I understand this a big request but any help would be greatly appreciated!
To split a document at headings you first need to find the headings. As Word's Find
function can do this we don't need to resort to crawling through the document paragraph by paragraph.
When coding in Word it is desirable to avoid using the Selection
object. This is because using Selection
will cause the screen to be redrawn each time it changes, slowing down the code. Instead we work with Range objects.
When Find
returns a match .Execute
will return a value of True and the Range is redefined to the range of the match.
To get the full text below the heading we can use one of the predefined bookmarks in Word, \HeadingLevel.
To avoid using the clipboard, which slows things down when used within a loop, we make use of the FormattedText property of the range.
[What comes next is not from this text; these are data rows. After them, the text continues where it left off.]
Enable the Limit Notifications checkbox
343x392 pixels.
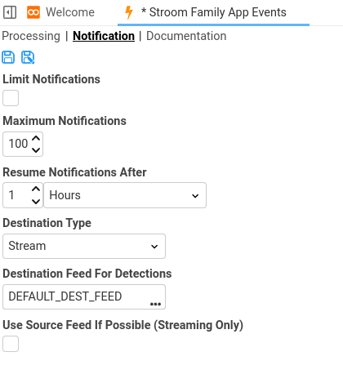(11, 98)
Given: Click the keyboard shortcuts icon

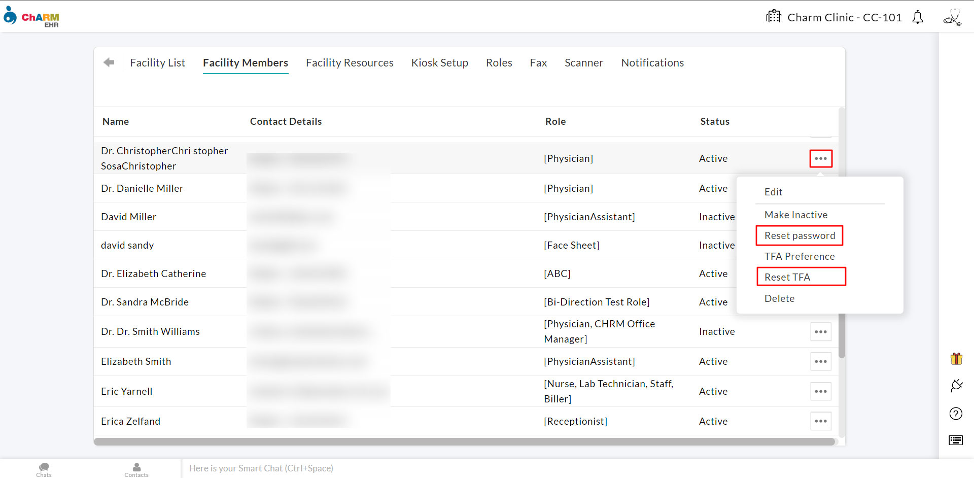Looking at the screenshot, I should coord(956,440).
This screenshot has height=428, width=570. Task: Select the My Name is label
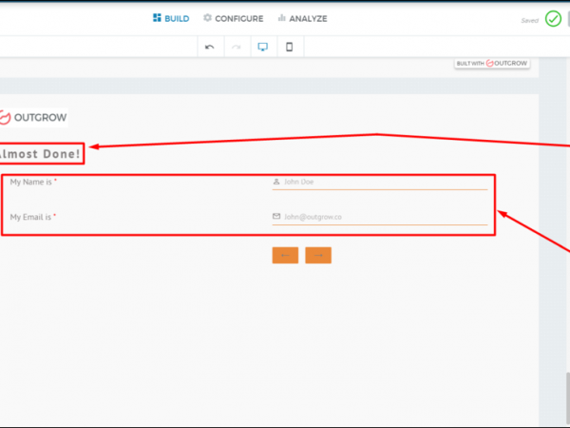tap(33, 181)
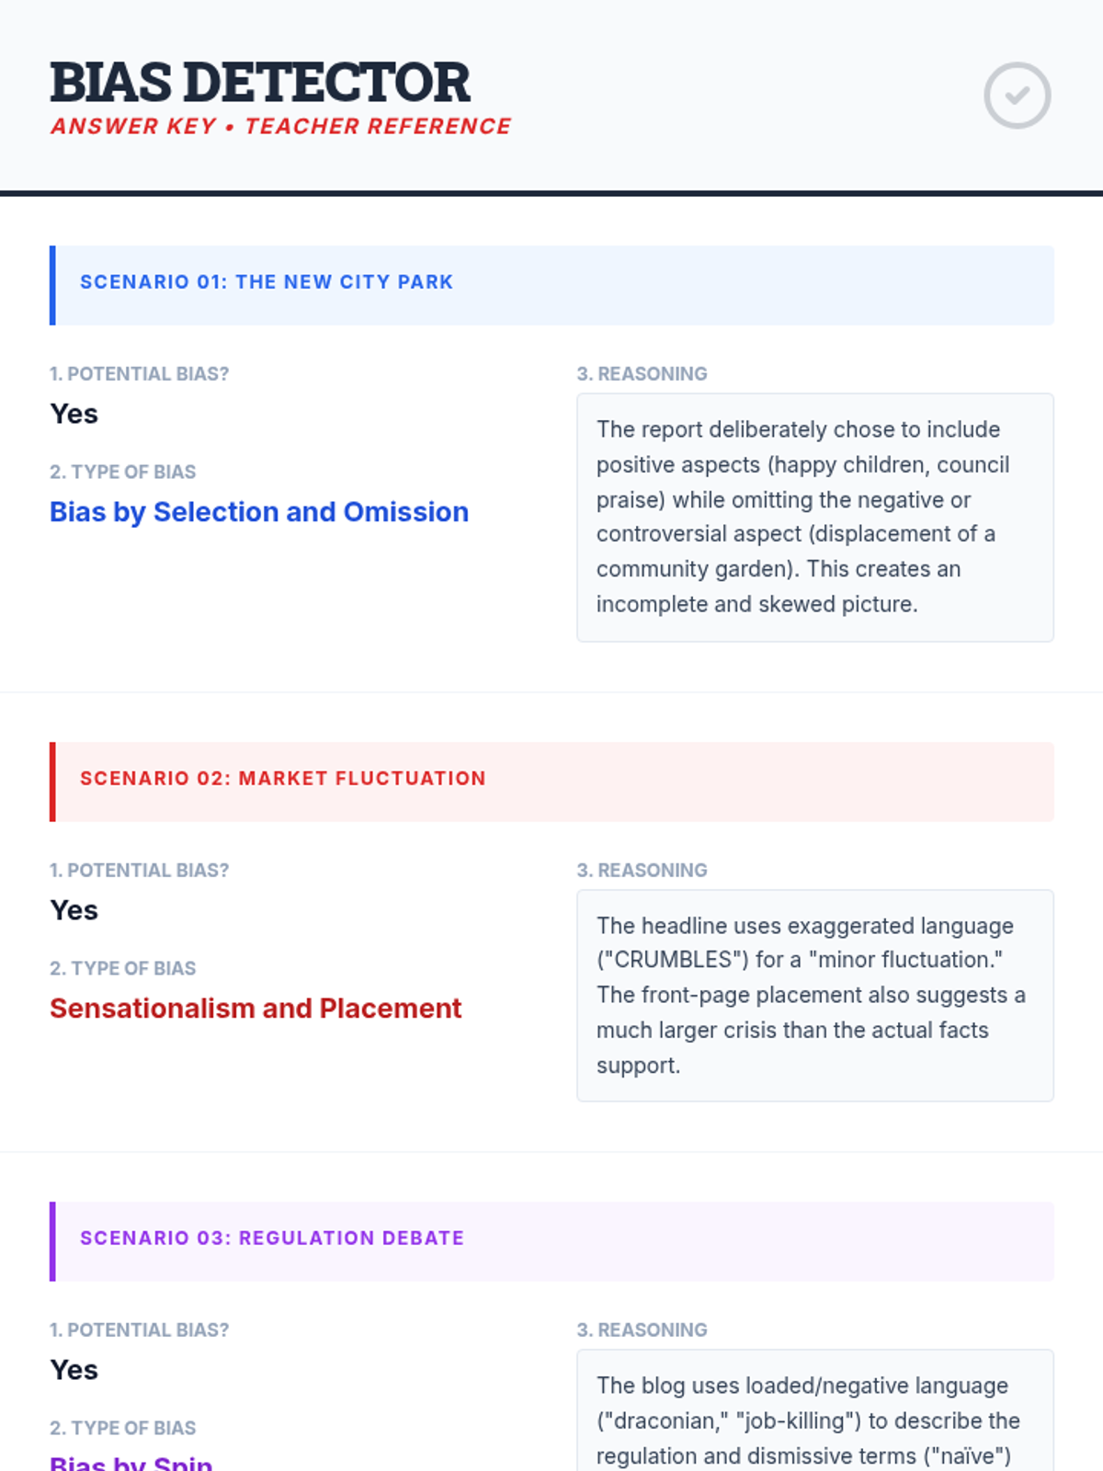The height and width of the screenshot is (1471, 1103).
Task: Click Type of Bias label in Scenario 02
Action: (122, 968)

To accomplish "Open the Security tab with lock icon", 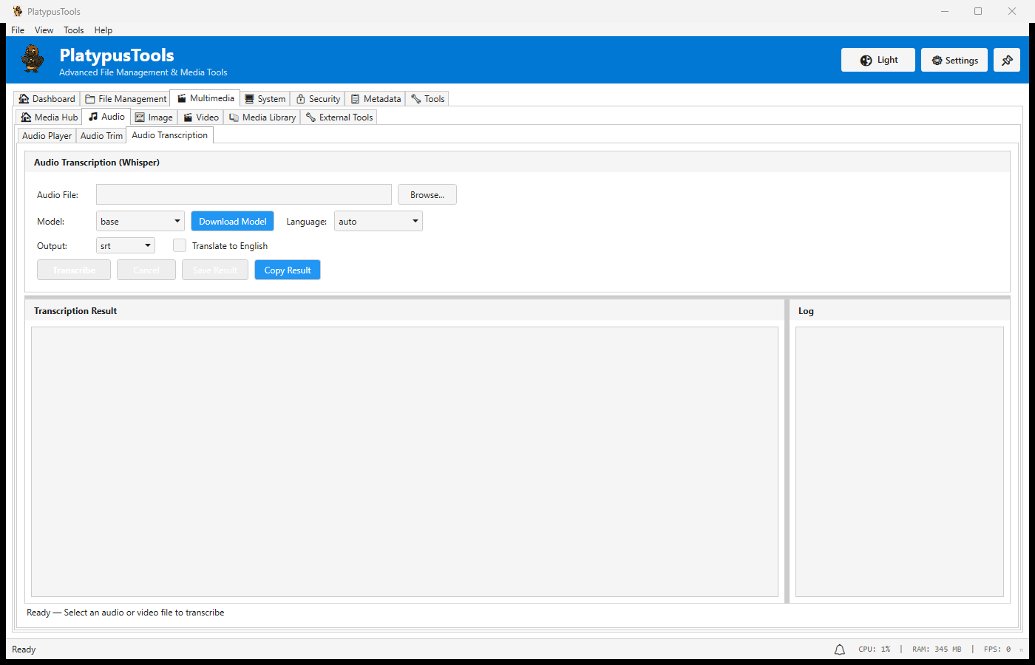I will [318, 99].
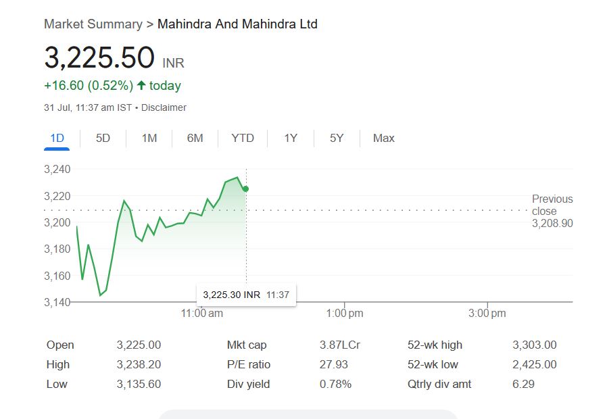The width and height of the screenshot is (607, 419).
Task: Switch to the 5D chart tab
Action: click(x=103, y=138)
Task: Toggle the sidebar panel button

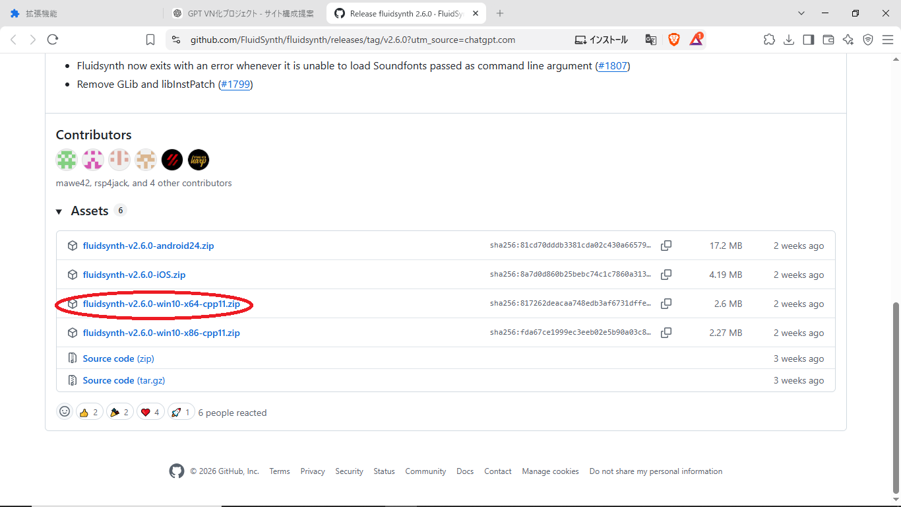Action: pos(809,40)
Sub SplitDocumentAtHeadings()
Dim findRange As Range: Set findRange = ActiveDocument.Content
Dim newDoc As Document
Dim index As Long
Dim saveRange As Range
Dim savePath As String: savePath = ActiveDocument.Path & "\"
Dim saveName As String
With findRange
With .Find
.ClearFormatting
.Style = ActiveDocument.Styles(wdStyleHeading1)
.Forward = True
.Format = True
.Wrap = wdFindStop
End With
Do While .Find.Execute
index = index + 1
'use the heading text as the save name
saveName = .Text & index & ".docx"
'get the heading and data that follows it
Set saveRange = .Duplicate
'saveRange.Move wdParagraph
Set saveRange = saveRange.GoTo(What:=wdGoToBookmark, Name:="\HeadingLevel")
Set newDoc = Documents.Add
'use formatted text to avoid using the clipboard
newDoc.Content.FormattedText = saveRange.FormattedText
newDoc.SaveAs2 FileName:=savePath & saveName, Fileformat:=WdSaveFormat.wdFormatXMLDocument
.Collapse wdCollapseEnd
Loop
End With
End Sub
EDIT:
In response to OP's answer. Please read comments in code to understand where mistakes were made.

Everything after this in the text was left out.